Près de 1,5 million de dollars : c'est la somme pharaonique versée pour une montre fabriquée artisanalement, entièrement à la main.
« La montre » n'a pas de nom. Pour une fois, l'intérêt n'est pas ce qu'elle est, mais comment elle l'est devenue. La gestation plus que la création, le processus plus que le résultat. Pourquoi ? Parce que « la montre » a été réalisée intégralement à la main, selon des techniques 100 % artisanales, sans la moindre assistance industrielle.
Elle était devant la porte et, pourtant, très peu l'ont vue. Elle, c'est « la montre » que l'on pouvait apercevoir lors du dernier SIHH, le Salon international de la haute horlogerie de Genève, en janvier dernier. Le projet était piloté par la manufacture Greubel Forsey, qui l'exposait en toute discrétion dans un arrière-bureau de son stand.
Une pièce (presque) anonyme
L'objectif : préserver les savoir-faire artisanaux de l'horlogerie, ce fameux « tour de main » qui se perd au fil des générations, remplacé peu à peu par la production mécanisée et la conception assistée par ordinateur. Robert Greubel, Stephen Forsey et Philippe Dufour se sont donc associés à l'horloger parisien Michel Boulanger pour créer cette pièce manifeste d'une tradition menacée par la modernité. Chaque seconde, chaque étape de sa conception a donc été filmée et documentée. Objectif : sauvegarder ces connaissances pour les générations futures.
Un savoir-faire fragmenté
Ces générations futures sont, paradoxalement, l'un des soucis majeurs de l'horlogerie traditionnelle.
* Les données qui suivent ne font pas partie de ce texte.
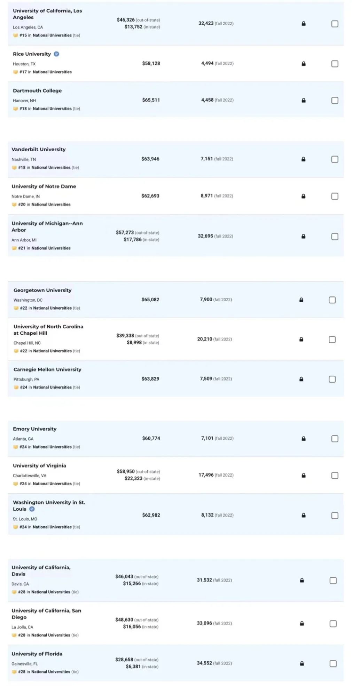Click the lock icon for Vanderbilt University

(303, 159)
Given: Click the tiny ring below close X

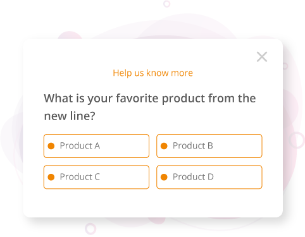Looking at the screenshot, I should coord(285,66).
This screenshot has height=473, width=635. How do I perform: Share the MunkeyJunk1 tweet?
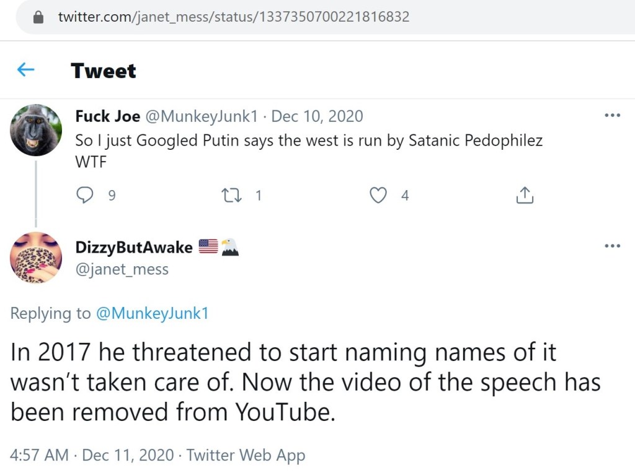pyautogui.click(x=524, y=196)
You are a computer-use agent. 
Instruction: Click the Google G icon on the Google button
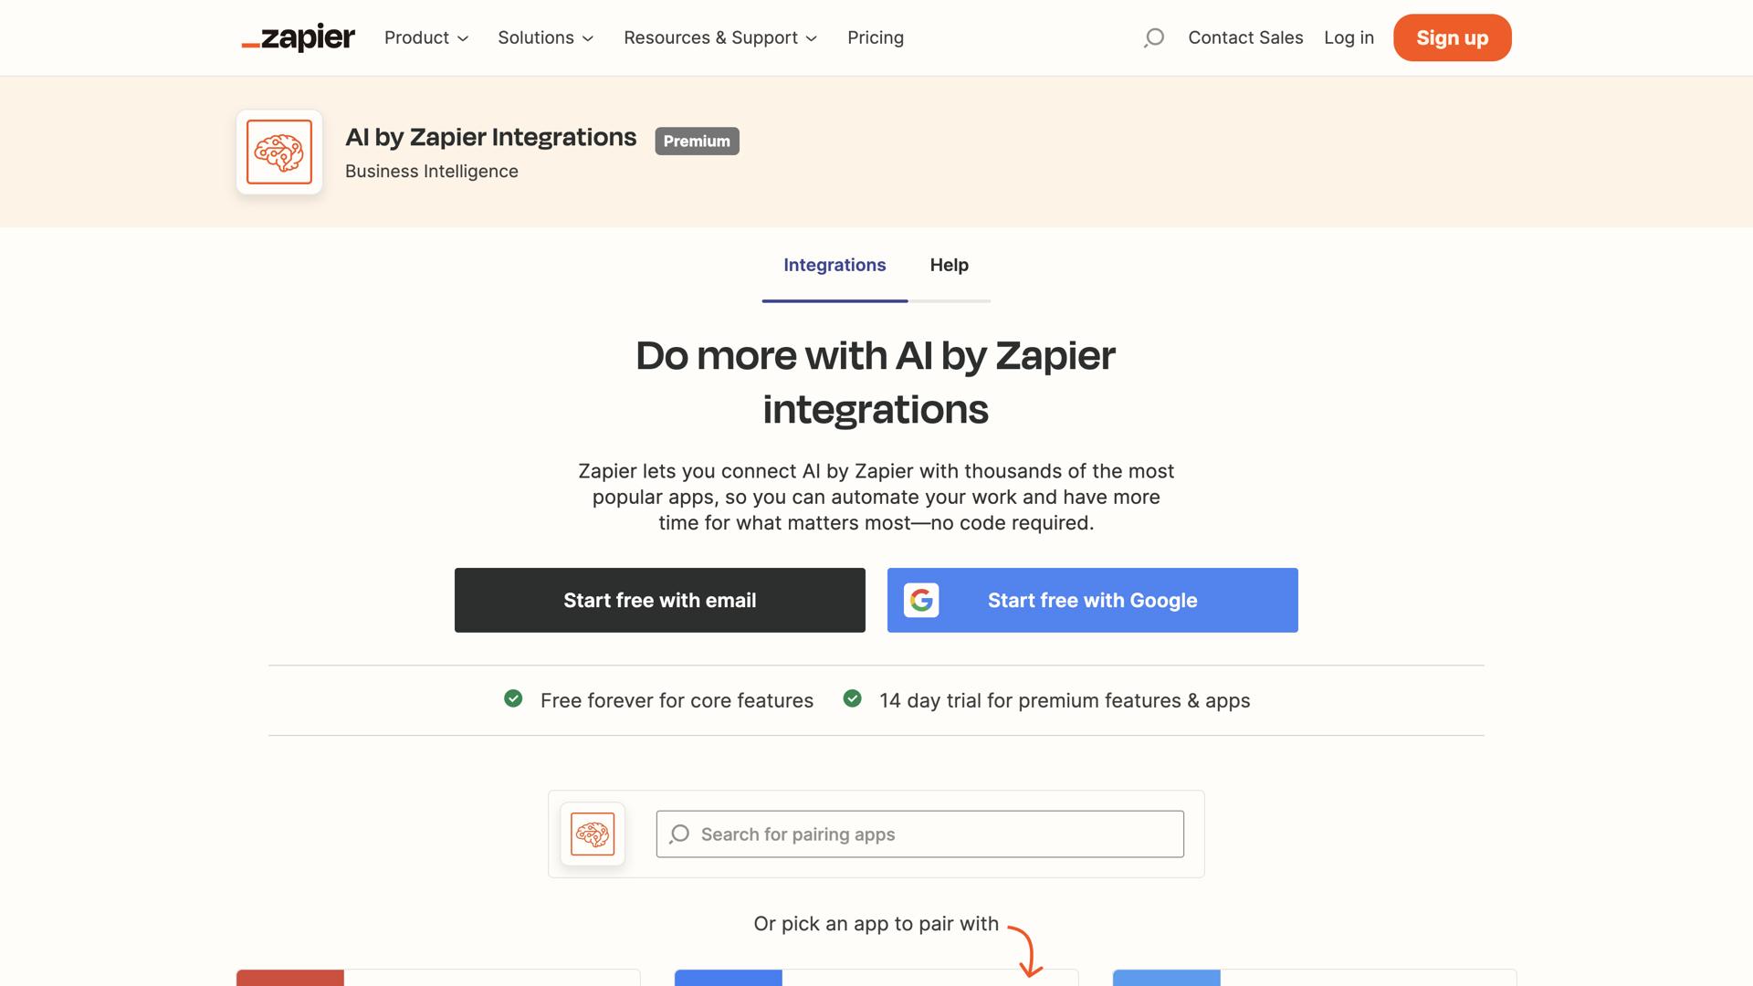[x=922, y=600]
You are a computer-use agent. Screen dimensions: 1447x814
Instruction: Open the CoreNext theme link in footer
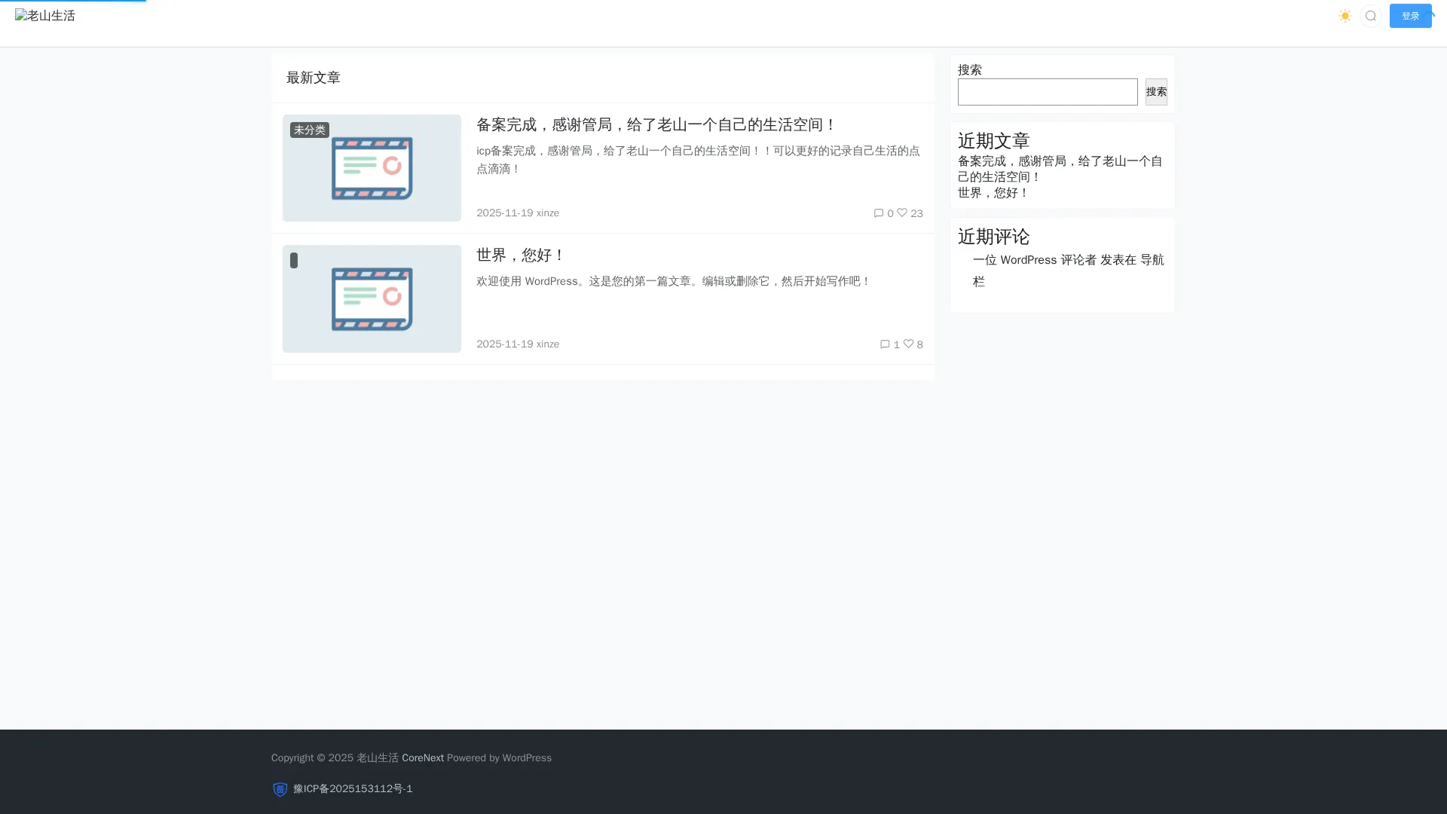[x=422, y=758]
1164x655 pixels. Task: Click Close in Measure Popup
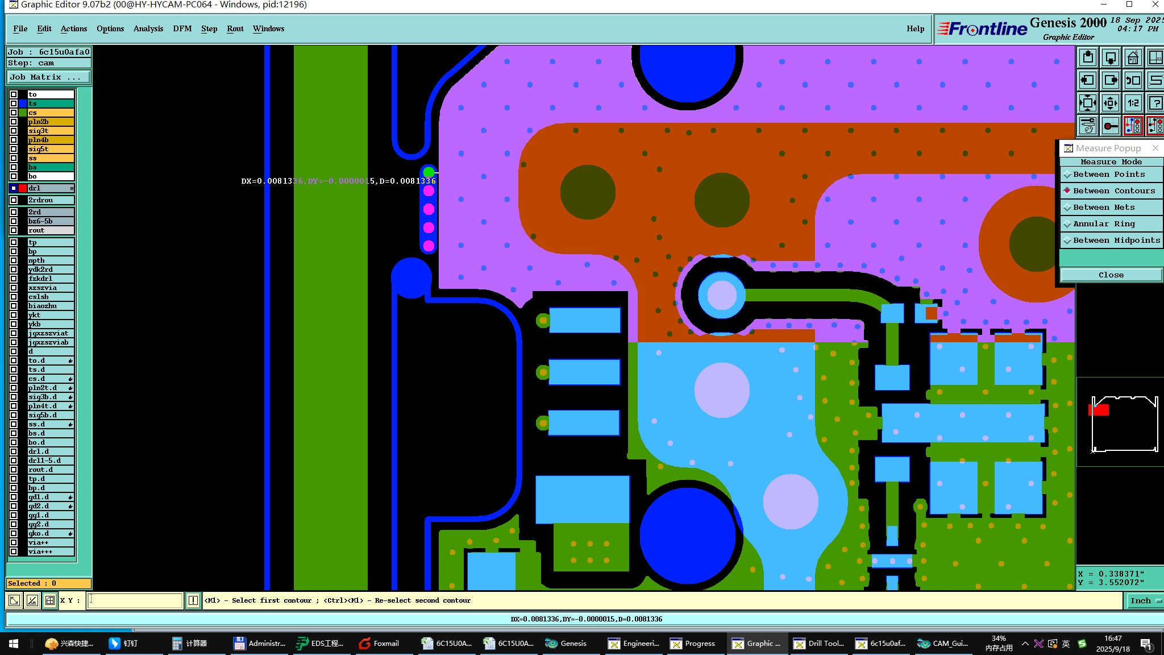pyautogui.click(x=1111, y=275)
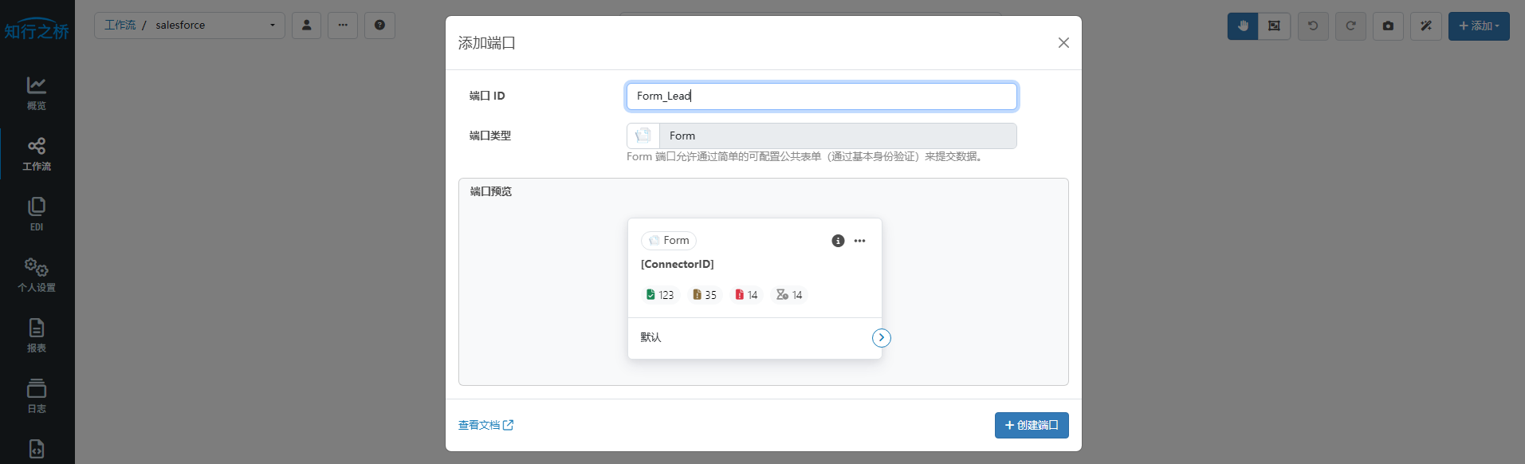The image size is (1525, 464).
Task: Click the 创建端口 create port button
Action: tap(1031, 425)
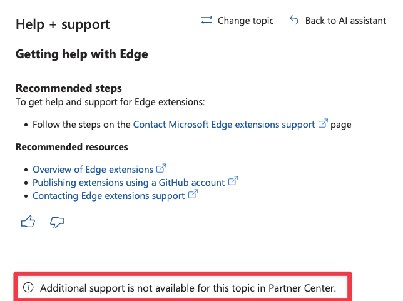Click the Help + support page title
The height and width of the screenshot is (301, 403).
pos(63,24)
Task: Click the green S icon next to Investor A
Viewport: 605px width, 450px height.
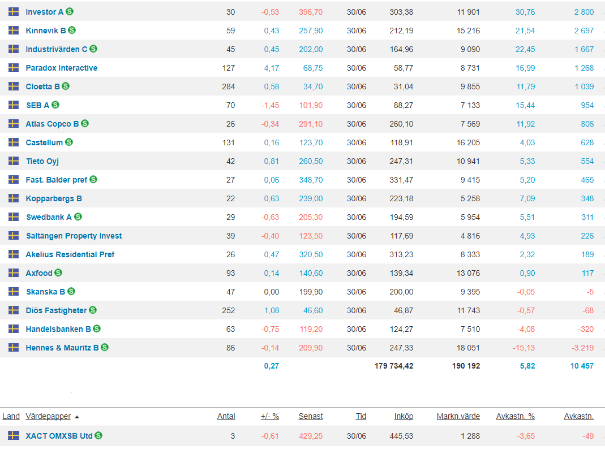Action: click(70, 12)
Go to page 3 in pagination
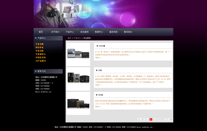 click(x=155, y=119)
Philippe Dufour, âme vivante de la bienfacture traditionnelle, souligne régulièrement le défaut de savoir-faire manuel des élèves qu'il prend sous son aile. L'enseignement horloger, lui, forme de plus en plus d'opérateurs spécialisés, au détriment d'horlogers complets. Les connaissances ne sont donc pas nécessairement réduites, mais fractionnées, diluées dans des programmes scolaires cloisonnés. Si bien qu'au final aucune jeune génération ne maîtrise l'art horloger dans son intégralité – et encore moins sans assistance électromécanique.
Trois aiguilles et un tourbillon en six ans
« Naissance d'une montre » aura duré six ans, de l'idée première jusqu'à la présentation de la pièce finie. L'architecture de cette montre est inspirée du style de la fin du XVIIIe et du début du XIXe siècle ; elle est animée d'un mouvement trois aiguilles à remontage manuel régulé par un tourbillon, dans la tradition des pionniers horlogers Jacques-Frédéric Houriet ou Abraham-Louis Breguet. Afin de mettre en valeur le prestigieux échappement, l'équipe a opté pour un cadran décentré indiquant les heures et les minutes, dans une esthétique très « Greubel Forsey ». C'est la première pièce d'une série de onze.
Cet exceptionnel garde-temps, objet d'une estimation basse par Christie's à 450 000 dollars, a finalement été adjugé à 1 461 507 dollars le 30 mai dernier, soit plus du triple de cette estimation. Le produit de la vente aux enchères sera versé à la fondation Time æon à l'origine du projet afin d'assurer la transmission du savoir-faire de l'excellence horlogère au cours des prochaines années.